Ah o şeytanlarım yok mu şeytanlarım. onlar da diyorki "git al onu tekrar. kabul et. sev tekrar, ama herşeyden önemlisi sevdir tekrar kendini. aşık et. kadınım ol de. 3 5 posta sevişin. ondan sonra da at bi kenara devam et hayatına. ondan öyle bir öc al ki, yani o kadar başarılı bir öc olsun ki bu; gözlerinin içine bak, tenine dokun. onun o özlediği aşkı senin gözlerinde görmesine, teninde hissetmesine izin ver. ve sonra bunu onun elinden çek, al ve götür uzaklara" rol yapmam ben. o yüzden öc almaların en güzeli olur bu. hissettiklerimden daha fazlasını sunmayacaktım zaten. ama biraz riskli bir iş bu tabi. çünkü ona karşı hislerim ne denli derin olurlarsa olsun, ona karşı hissettiğim şey aşk değil. ona karşı işte bu kadar derin bir hüzün hissediyorum. böyle bir oyun içimdeki sönmüş olan bu ateşi tekrar yakabilirde... işin şeytan kısmı bu zaten özünde. şeytan, karşılıksız vermez hiç bir şeyi. ruhunu satmaca muhabbeti varya, işte o bu.
neyse. işte böyle yüzleştim şeytanlarımla. kısa bir mesaj yazdım kendisine facebooktan. o kısa mesajı yazmam, saatlerimi aldı. ben böyleyim işte ne yaparsın, birşeyler yarattığım zaman istiyorum ki özene bezene yapılmış olsun. aradan seneler geçse bile genede ifade ettiği şeyler bozulmasın.
bakma bi önceki mesajı da aynı özenle yazmıştım. yazdım da ne oldu? gene aradı. gene söyledim kendisine tabi, benden uzak sevdiklerine yakın ol diye. bunu yazarkende babamın o çok sevdiğim sözü kulaklarımda çınladı durdu "Lafın tekrarı aptaladır" diye.

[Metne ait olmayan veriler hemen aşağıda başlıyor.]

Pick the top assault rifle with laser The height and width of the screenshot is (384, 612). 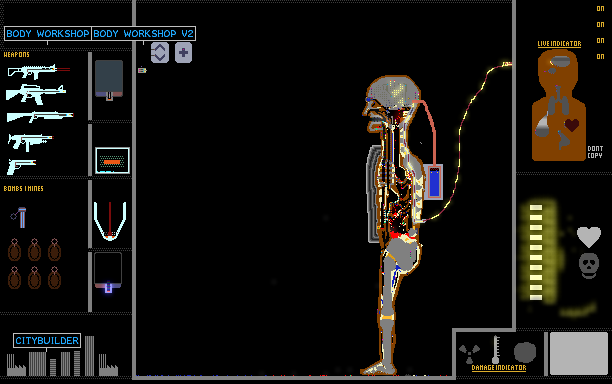pos(38,71)
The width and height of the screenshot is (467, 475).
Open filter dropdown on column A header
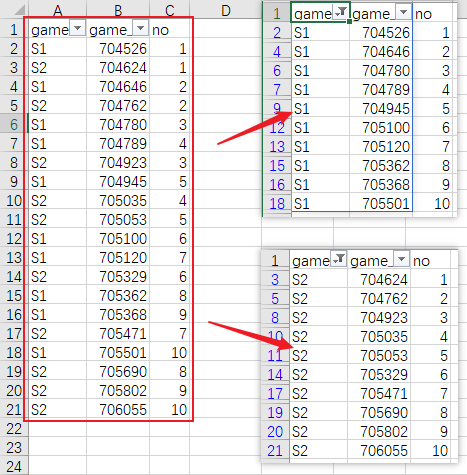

ey sevdiğim, aşık olduğum (geçmiş zaman kipi bunlar yanlış anlaşılmasın) kadın. sana sesleniyorum su kokulu kadın; seni çok özledim. keşke yanımda olsan. hiç gitmeseydin uzaklara. hep yanımda kalsaydın. bitseydi o tual. ruhun sarıp sarmalasaydı ruhumu gene. dolaşsaydı ellerim gene teninde ve dünyanın en mutlu adamı ben olsaydım...


ey bugün telefonda konuştuğum kadın, ben seni tanımıyorum. aklımda kalan kadın sen değilsin bunu bil. aklımdaki, o aşık olduğum kadını ben bizzat ellerimle toprağa gömdüm. öyle kumlara falan da değil. mezar taşını da elimle oydum. sen hangi hakla, kendinde nasıl bir yüz bularak onun anısına saygısızlık yapıp "ben burdayım, ölmedim hala bak" dercesine beni arama cürretinde bulunursun? ben sevdiğim kadına hiç saygısızlık yapmadım yaptırmadım. sevdiğim hiç bir kadına!!! bir daha elin telefona gider ise, gururun nasıl özür dilettirtmediyse sana, aynı şekilde parmaklarını kırar inşallah da numaramı çeviremezsin.ben sana hiç pislik yapmadım. seninde bana pislik yapmaya hakkın yok. bir oldu birşey demedim. iki oldu sinir katsayımı arttırdın. üç yaparsan unutma, ben allah değilim 3 hak vereyim. hayat müşterek. dişe diş... sevdiğim her kadını koruduğum gibi, su kokulu kadınımı da aynen korurum. ve bu senin canını yakar.

küçük tatlı tost makinesi

kimi kandırıyorum?

aşk dediğin ilk görüşte olur.

kalbim bir daha öyle pır pır atarmı? o 3 özel kadın için attığı gibi.